Los agentes consiguieron que Eduardo, de 47 años, no perdiera la vida el pasado Martes Santo

CÁDIZActualizado:

Bernardo y Quino, dos policías locales de Cádiz tuvieron el pasado Martes Santo una intervención de esas que recordarán para siempre. Los agentes se encontraban patrullando por la plaza del Palillero cuando vieron como una mujer se acercaba corriendo hacia ellos pidiendo auxilio. «Nos dijo que su compañero de trabajo se había muerto, que fuéramos lo más rápido posible a ayudarle».

Sin dudarlo ni un momento, se dirigieron a toda prisa al bar La Tapería de Columela, en pleno centro de Cádiz mientras además discurrían las procesiones de la tarde. Cuando llegaron, la escena era dramática. «Nos encontramos al afectado fuera de la barra, tirado en el suelo. Estaba vomitado completamente», cuenta Bernardo. Pero no se amedrentaron. El tiempo iba en su contra. Sabían que había que actuar rápido porque de ellos dependía la vida de este camarero de 47 años. «Ni respiraba, no tenía pulso... fue muy complicado», sigue relatando el agente.

Mantuvieron la calma en todo momento a pesar de que a su alrededor empleados y clientes estaban lógicamente muy alterados. Tras avisar a la ambulancia, los policías comenzaron ellos mismos con la reanimación, una maniobra cardiovascular que fue vital, según les comentaron después los médicos que trataron de urgencia al afectado.

En apenas diez minutos llegaron los servicios de emergencia y entre todos, turnándose en la maniobra, pudieron mantener a la víctima con vida que fue trasladado y quedó ingresado en el Hospital Puerta del Mar por un paro cardíaco.

«Manejar esa situación es complicado pero por nuestro trabajo estamos acostumbrados a ese tipo de situaciones difíciles. Mantuvimos la calma y salió todo bien», cuenta Bernardo López. Este policía local natural de El Puerto es la primera vez que se encuentra en una situación similar en diez años que lleva de ejercicio en el cuerpo. «Mi compañero -Joaquín Román- ya ha vivido otras ocasiones parecidas», cuenta.
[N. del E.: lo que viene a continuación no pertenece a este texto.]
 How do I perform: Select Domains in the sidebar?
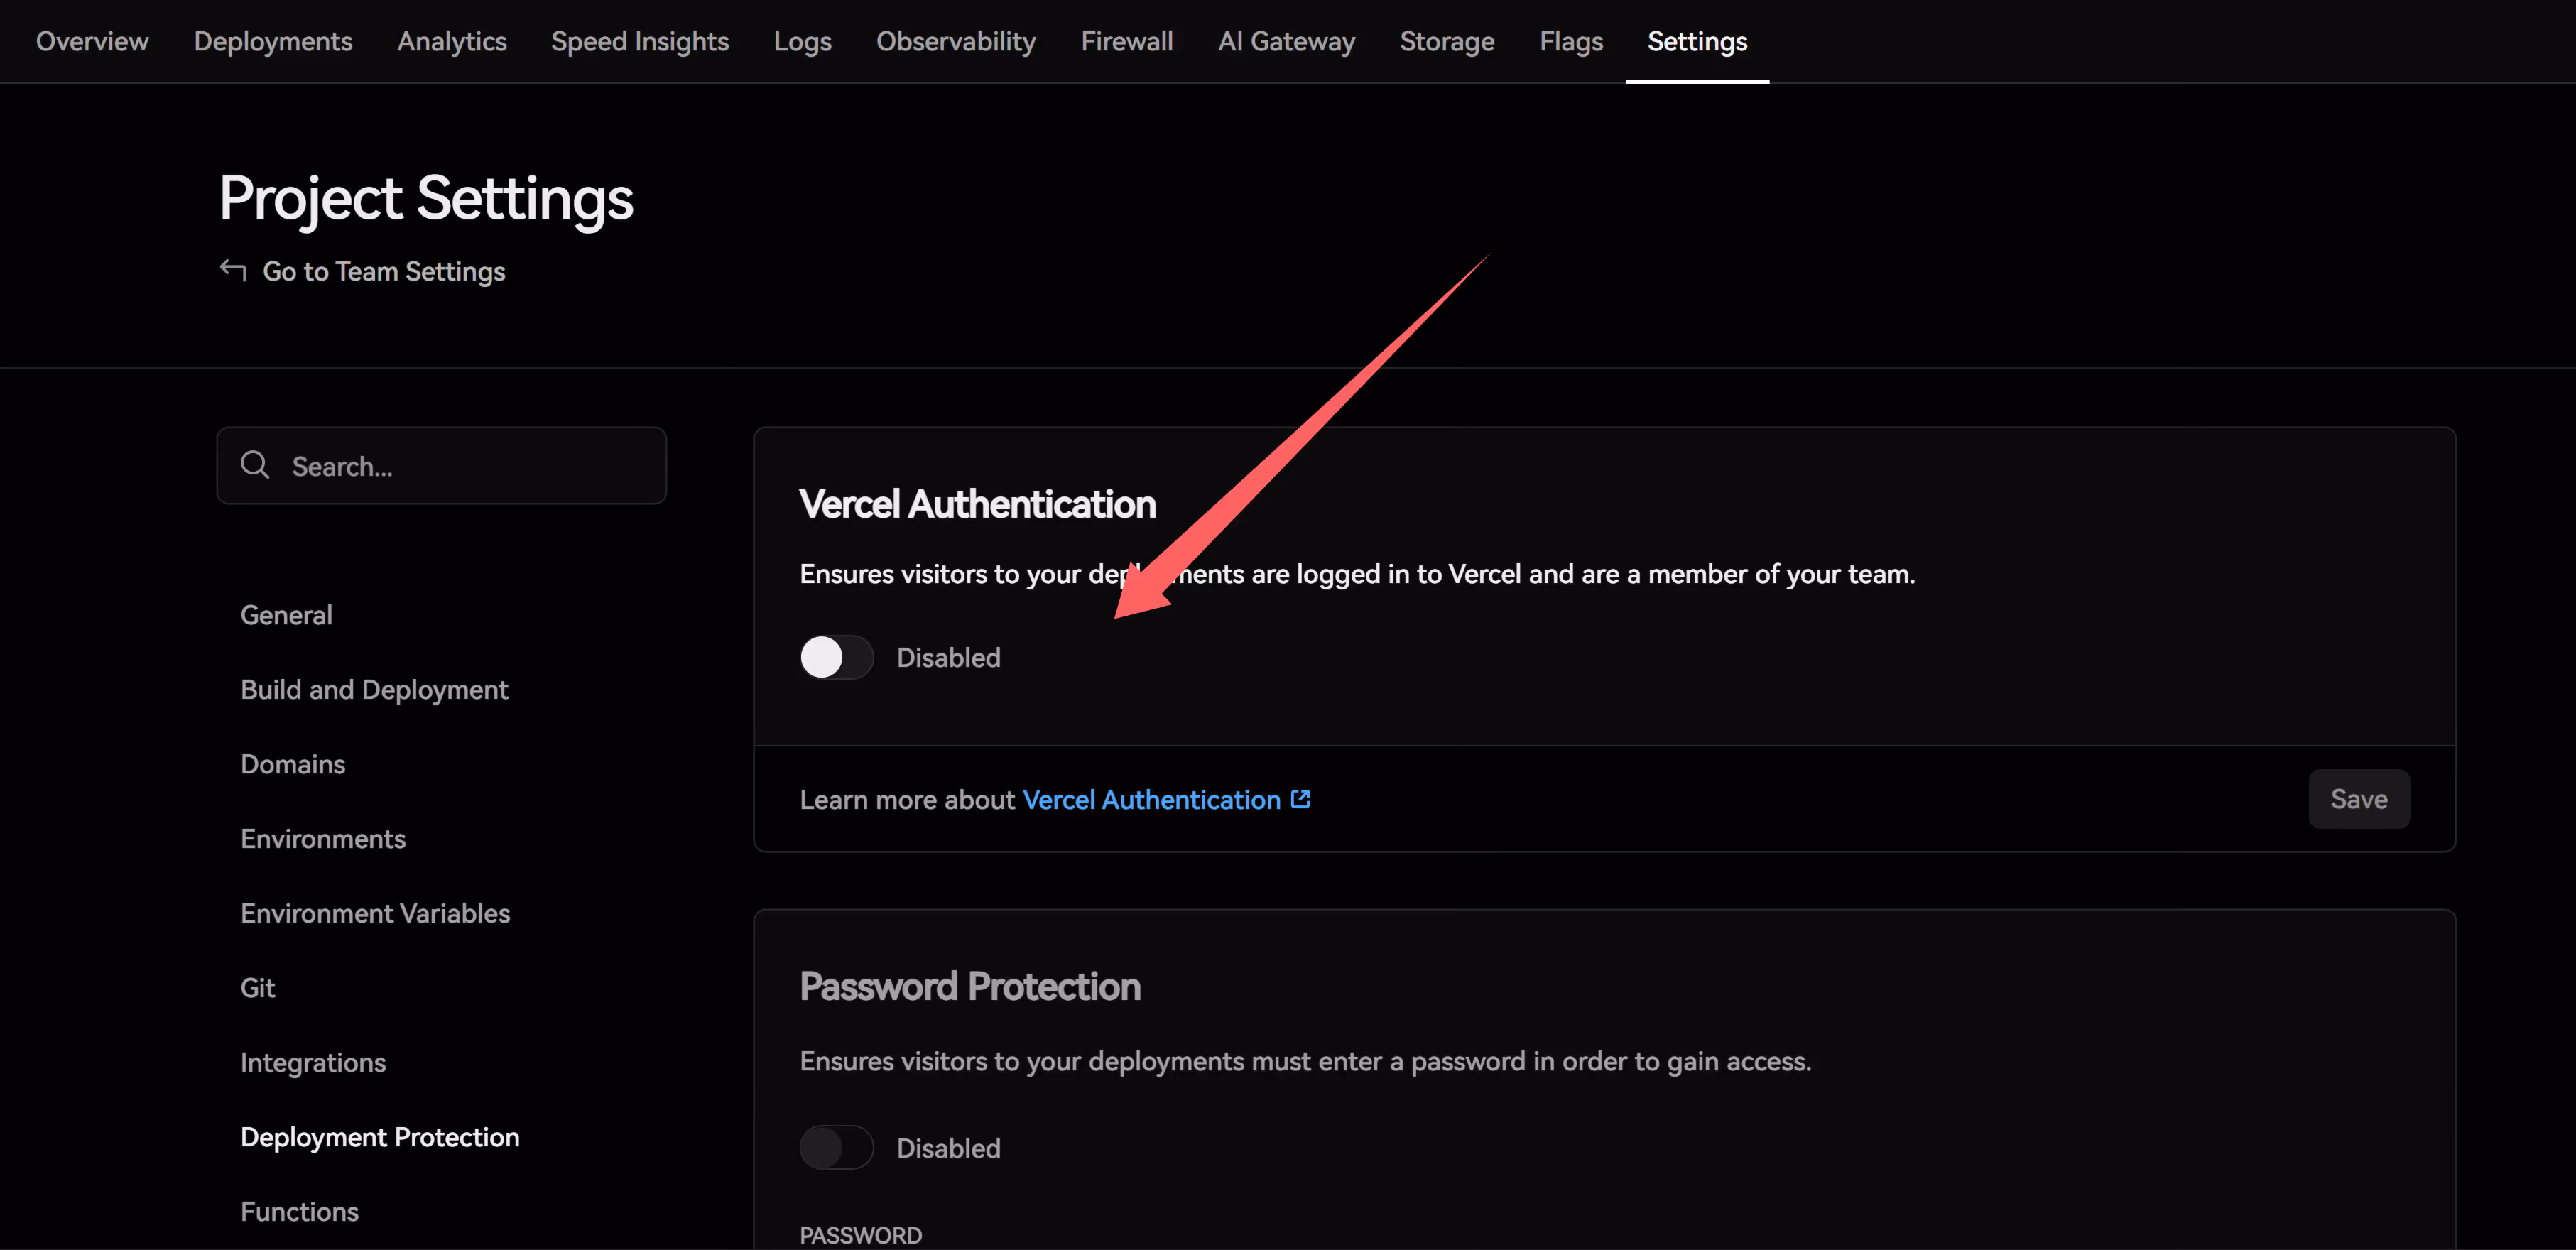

«Para nosotros es un orgullo poder realizar intervenciones como esta». O lo que es lo mismo. Salvar vidas. «Hemos recibido muchas felicitaciones». Como la del superintendente de la Policía Local, Juan Manuel Padilla, que manifestó su gratitud hacia el comportamiento de los agentes que serán distinguidos por su heroicidad por la Junta de Gobierno Local.

Tras lo ocurrido, los policías han estado llamando a la Tapería para preguntar por el afectado que, según les han contado, quiere conocerles y darles las gracias en cuanto esté algo más recuperado.